::: Data shown
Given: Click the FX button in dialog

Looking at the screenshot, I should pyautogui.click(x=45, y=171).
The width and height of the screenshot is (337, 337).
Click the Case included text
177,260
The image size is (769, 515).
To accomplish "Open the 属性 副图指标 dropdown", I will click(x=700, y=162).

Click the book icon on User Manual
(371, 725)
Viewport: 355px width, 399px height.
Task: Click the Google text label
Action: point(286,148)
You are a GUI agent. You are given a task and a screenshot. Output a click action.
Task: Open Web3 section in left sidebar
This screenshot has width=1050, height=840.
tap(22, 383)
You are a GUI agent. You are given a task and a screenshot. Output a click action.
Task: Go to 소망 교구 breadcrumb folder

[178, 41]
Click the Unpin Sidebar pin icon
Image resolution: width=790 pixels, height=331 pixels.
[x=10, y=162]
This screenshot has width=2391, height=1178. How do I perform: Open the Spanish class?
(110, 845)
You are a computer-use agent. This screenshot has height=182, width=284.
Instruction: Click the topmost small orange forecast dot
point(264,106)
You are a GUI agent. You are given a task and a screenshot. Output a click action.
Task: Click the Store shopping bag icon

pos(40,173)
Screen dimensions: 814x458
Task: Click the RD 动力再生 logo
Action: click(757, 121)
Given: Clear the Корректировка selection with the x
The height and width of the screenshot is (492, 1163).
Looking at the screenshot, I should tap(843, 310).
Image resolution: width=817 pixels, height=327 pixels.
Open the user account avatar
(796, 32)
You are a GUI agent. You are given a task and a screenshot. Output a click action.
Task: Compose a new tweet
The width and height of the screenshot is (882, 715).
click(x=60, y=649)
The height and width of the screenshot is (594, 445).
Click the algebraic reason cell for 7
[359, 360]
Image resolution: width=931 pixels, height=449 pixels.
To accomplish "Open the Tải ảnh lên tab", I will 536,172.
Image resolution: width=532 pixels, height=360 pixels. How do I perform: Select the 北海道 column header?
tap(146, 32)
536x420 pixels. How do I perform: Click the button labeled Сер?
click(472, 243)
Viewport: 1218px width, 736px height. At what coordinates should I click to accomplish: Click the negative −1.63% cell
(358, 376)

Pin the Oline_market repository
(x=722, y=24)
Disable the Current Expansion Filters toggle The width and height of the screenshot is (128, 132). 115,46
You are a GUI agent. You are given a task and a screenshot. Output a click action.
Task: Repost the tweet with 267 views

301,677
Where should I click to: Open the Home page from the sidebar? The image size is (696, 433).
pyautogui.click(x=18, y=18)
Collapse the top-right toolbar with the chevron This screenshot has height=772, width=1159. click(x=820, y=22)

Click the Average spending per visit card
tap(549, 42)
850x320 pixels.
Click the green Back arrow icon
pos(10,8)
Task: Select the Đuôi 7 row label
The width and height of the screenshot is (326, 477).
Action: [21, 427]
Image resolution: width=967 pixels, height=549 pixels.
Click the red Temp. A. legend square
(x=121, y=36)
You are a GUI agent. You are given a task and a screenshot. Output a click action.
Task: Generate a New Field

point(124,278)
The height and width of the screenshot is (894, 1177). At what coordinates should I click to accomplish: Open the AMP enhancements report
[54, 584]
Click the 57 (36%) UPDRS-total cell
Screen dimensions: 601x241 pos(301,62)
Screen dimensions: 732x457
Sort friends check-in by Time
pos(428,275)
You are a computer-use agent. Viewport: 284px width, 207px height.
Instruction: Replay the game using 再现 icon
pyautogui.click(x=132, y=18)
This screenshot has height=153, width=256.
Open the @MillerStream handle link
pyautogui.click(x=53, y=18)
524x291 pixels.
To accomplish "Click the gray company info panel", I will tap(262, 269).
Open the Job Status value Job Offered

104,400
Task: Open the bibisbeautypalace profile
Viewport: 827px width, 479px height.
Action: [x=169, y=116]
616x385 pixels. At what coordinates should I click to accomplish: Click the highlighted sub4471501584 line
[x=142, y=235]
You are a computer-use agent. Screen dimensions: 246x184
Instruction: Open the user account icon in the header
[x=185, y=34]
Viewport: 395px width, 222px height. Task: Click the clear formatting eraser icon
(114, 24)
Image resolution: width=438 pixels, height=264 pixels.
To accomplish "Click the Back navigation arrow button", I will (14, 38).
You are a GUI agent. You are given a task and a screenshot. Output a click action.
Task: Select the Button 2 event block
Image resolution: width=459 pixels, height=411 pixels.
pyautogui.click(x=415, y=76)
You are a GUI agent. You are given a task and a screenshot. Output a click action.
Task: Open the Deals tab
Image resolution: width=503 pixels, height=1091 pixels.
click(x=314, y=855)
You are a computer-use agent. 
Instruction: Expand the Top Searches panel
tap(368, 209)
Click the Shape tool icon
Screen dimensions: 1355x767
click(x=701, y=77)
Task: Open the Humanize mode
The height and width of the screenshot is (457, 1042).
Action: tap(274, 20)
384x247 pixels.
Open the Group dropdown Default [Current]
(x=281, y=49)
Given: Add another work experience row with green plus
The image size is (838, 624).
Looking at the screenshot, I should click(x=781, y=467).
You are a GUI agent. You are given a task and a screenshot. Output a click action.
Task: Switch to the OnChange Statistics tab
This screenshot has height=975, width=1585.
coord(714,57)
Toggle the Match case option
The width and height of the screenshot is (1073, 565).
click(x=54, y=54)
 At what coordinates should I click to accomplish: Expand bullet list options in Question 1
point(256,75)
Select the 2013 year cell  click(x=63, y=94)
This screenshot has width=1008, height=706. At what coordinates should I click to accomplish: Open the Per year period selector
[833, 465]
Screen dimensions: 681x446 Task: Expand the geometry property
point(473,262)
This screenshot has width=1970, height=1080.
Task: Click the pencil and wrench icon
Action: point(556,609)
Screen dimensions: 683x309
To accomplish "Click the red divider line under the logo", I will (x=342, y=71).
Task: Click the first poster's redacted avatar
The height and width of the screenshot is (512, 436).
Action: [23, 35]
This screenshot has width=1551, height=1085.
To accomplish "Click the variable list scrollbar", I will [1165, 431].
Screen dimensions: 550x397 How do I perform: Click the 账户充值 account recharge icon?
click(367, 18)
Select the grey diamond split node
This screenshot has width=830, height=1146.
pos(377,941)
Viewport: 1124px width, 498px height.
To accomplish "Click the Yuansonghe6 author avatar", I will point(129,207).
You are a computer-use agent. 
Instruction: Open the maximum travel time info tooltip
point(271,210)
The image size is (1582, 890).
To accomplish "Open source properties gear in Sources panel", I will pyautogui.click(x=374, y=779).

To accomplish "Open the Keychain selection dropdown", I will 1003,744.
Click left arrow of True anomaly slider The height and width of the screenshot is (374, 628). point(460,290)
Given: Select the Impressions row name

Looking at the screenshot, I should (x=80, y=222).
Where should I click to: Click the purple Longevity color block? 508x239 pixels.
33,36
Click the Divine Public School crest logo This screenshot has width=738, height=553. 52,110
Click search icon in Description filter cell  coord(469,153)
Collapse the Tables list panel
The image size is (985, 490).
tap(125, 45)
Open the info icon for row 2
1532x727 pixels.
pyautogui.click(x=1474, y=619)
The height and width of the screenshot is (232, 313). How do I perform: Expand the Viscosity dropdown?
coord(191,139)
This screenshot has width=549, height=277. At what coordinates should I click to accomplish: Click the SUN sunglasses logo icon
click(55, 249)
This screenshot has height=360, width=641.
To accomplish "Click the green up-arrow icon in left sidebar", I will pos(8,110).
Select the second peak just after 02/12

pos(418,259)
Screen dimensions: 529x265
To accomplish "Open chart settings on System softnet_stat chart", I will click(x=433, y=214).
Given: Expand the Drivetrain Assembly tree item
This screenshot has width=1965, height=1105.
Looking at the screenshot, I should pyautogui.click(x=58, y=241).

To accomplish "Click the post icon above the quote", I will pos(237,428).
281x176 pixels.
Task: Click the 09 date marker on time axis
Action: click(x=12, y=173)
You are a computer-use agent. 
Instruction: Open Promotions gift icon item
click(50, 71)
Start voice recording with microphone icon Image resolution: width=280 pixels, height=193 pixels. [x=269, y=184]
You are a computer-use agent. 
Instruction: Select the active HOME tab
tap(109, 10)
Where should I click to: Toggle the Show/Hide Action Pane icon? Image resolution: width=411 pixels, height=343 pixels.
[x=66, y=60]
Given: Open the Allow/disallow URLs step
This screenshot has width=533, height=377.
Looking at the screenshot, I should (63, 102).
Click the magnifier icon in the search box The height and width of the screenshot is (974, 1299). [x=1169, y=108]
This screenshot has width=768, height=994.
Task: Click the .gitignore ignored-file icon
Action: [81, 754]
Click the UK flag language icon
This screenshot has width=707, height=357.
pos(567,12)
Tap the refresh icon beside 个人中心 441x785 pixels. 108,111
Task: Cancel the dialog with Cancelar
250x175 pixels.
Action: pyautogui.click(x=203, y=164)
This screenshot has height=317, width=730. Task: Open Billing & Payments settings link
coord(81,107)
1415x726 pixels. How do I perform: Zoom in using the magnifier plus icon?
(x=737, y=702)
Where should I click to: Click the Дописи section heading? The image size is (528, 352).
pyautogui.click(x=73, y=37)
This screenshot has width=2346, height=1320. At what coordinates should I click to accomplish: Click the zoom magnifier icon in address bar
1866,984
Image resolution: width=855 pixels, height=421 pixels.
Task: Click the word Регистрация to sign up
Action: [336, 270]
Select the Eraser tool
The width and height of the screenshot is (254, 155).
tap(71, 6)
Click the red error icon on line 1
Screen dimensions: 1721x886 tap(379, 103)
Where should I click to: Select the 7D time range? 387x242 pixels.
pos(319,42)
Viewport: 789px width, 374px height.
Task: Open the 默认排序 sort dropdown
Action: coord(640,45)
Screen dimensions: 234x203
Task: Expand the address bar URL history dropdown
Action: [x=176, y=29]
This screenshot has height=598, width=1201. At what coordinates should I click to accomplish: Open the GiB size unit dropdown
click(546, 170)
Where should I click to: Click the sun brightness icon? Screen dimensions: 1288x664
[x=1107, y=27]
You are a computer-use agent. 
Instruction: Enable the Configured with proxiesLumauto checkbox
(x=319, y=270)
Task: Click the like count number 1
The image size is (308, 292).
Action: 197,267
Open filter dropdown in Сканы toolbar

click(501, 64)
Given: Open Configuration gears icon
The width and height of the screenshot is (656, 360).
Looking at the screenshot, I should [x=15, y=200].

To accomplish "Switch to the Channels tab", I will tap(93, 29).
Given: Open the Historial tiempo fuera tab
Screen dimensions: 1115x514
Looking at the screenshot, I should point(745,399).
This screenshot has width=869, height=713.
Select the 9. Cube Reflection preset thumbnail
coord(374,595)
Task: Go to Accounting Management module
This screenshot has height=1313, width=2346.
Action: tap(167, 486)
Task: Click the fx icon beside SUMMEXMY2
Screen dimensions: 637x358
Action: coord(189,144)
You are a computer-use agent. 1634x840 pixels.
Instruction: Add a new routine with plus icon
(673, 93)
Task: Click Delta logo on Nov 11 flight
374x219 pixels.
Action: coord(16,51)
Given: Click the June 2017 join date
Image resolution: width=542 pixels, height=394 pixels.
::::::
» **Stated goal**: Please lay out the lines as a Markdown table with columns headed Row and Line, starting at the line that contains "Image resolution: width=532" and ending at the line that contains "(x=722, y=24)". Leave out any blank lines.

» **The solution**:
| Row | Line |
|---|---|
| 1 | Image resolution: width=532 pixels, height=360 pixels. How do I perform: Select the 北海道 column header? |
| 2 | tap(146, 32) |
| 3 | 536x420 pixels. How do I perform: Click the button labeled Сер? |
| 4 | click(472, 243) |
| 5 | Viewport: 1218px width, 736px height. At what coordinates should I click to accomplish: Click the negative −1.63% cell |
| 6 | (358, 376) |
| 7 | Pin the Oline_market repository |
| 8 | (x=722, y=24) |